The Champion of Painkillers - tokenadult
http://www.propublica.org/article/the-champion-of-painkillers

======
kls
_The problem isn't opioids, Rowe and other group leaders say. It's poorly
trained doctors who prescribe them too easily or in excess._

No the problem is America and a decent portion of the western world refuses to
treat addiction and chemical dependance in a manner that deal with the issue.

The reality is much more complicated then doctors education and is closer
reflected in stating that there are a group of people that due to mental or
emotional issues find day to day living more bearable by abusing chemicals.
They are in essence self medicating mental health issues because either they
are poor and cannot afford treatment, or the medicines that the mental health
professionals prescribed did not work for their case. In the case of opiates
it provides euphoria which masks the symptoms of depression as well as some of
the other disorders and as such it reduces the symptoms of their condition.

If we had a program where these individuals could get help with less dangerous
alternatives, a program where they where specifically treated for their
disorder, then we would not have these patients infiltrating the pain
treatment institution. What we don't need is a program that it's first course
of action is to remove them from a chemical that they have come to believe is
the only one that helps. Rather a program that replaces the chemical with a
safer, similar alternative as well as one that phases in other treatments.

The problem as it sits now, is that these people can only help themselves via
the streets, a pain doctor, or through a rag tag confederation of volunteer
agencies. Until we stop treating drug abuse as a moral issue, we are doomed to
have an ever increasing drug problem because articles like this advocate
making medicine less available to pain patients of patients, due to the fact
that they refuse to treat addiction patients properly. They then throw up the
same tired moral arguments as if, pain patients are supposed to suffer because
another class of patients (who should be responsible for their actions)
chooses to abuse medicine. The article argues that we should make pain
patients responsible for addicts choices by limiting the availability of
medicine to both classes. It's dumb ass moral logic at it's finest.

-=-=-=-=-

Try it – Transcribe the painkiller thread above from "The reality is" to "by abusing chemicals." without changing a word.

-=-=-=-=-

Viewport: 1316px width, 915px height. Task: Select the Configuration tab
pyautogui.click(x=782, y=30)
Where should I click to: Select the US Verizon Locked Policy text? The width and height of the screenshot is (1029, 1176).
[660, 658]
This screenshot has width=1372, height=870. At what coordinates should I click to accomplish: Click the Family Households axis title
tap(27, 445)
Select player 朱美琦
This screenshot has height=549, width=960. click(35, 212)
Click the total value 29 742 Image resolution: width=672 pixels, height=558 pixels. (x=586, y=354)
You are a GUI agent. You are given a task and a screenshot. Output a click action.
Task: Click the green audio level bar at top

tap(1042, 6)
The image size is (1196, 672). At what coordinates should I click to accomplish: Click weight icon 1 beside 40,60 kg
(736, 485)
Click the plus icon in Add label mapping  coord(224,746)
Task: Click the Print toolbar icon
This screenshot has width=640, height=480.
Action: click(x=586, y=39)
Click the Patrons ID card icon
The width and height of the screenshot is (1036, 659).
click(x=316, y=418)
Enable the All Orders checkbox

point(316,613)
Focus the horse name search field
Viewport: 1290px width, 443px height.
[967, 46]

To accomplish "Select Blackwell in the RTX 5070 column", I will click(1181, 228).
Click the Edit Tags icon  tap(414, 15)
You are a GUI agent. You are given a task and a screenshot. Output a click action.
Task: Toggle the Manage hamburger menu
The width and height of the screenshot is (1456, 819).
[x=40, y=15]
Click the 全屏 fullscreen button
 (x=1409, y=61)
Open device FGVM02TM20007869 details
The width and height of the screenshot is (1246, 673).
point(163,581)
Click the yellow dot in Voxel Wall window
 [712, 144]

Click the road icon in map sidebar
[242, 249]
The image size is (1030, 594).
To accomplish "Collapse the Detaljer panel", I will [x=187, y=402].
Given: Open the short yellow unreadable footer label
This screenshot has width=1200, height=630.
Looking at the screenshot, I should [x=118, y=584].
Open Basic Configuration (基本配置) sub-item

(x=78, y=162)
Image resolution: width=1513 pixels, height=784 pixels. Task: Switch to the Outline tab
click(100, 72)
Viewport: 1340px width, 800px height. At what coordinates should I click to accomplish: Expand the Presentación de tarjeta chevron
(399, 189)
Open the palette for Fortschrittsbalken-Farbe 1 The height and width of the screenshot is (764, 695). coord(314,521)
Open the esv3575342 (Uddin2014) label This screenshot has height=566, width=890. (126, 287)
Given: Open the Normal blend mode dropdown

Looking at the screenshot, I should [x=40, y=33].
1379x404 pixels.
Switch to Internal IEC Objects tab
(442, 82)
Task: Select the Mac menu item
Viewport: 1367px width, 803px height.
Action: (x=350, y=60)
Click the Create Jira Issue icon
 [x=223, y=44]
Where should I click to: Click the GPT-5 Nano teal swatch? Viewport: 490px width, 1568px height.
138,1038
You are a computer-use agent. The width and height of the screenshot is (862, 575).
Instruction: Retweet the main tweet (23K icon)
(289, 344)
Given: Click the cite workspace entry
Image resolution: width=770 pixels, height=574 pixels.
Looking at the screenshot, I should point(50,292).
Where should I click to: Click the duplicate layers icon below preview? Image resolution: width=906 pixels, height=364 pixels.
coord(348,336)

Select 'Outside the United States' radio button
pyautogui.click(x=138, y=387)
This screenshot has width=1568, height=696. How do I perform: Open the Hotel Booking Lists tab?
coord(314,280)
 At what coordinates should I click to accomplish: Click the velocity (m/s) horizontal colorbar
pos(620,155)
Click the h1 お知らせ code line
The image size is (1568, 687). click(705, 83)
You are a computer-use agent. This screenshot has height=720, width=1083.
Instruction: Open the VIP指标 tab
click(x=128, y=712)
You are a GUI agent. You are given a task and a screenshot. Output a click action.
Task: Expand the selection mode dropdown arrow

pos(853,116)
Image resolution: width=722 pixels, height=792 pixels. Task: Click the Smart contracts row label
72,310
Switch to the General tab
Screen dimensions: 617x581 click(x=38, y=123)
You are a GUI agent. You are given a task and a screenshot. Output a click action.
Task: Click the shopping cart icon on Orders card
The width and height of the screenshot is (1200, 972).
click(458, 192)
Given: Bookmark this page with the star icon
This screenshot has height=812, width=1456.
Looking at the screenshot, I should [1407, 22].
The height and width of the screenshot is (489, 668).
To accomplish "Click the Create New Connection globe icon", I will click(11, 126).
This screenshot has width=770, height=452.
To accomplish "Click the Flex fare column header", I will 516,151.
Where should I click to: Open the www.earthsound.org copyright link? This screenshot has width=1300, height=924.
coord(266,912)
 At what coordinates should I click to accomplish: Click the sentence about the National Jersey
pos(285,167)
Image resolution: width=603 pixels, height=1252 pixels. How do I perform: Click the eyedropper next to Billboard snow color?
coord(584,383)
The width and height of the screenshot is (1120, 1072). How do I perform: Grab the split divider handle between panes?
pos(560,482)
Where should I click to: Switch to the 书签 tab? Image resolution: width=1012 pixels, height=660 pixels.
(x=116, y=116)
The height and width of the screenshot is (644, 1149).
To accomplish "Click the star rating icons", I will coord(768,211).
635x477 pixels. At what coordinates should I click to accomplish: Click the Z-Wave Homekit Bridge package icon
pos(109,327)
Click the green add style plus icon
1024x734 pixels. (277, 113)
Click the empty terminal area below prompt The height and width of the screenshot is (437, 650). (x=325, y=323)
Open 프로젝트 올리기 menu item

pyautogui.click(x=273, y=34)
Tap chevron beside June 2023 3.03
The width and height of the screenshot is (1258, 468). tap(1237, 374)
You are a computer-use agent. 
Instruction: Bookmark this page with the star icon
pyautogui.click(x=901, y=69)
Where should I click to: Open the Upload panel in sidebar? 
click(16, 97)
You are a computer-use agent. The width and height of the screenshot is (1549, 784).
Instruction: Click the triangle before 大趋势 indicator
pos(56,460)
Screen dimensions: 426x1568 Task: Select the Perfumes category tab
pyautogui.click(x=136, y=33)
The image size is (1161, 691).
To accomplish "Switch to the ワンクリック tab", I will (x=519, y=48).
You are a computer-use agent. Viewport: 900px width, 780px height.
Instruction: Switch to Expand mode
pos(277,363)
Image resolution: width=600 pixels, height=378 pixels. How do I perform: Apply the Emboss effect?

-=-=-=-=-

Answer to this exercise –
The reality is much more complicated then doctors education and is closer
reflected in stating that there are a group of people that due to mental or
emotional issues find day to day living more bearable by abusing chemicals.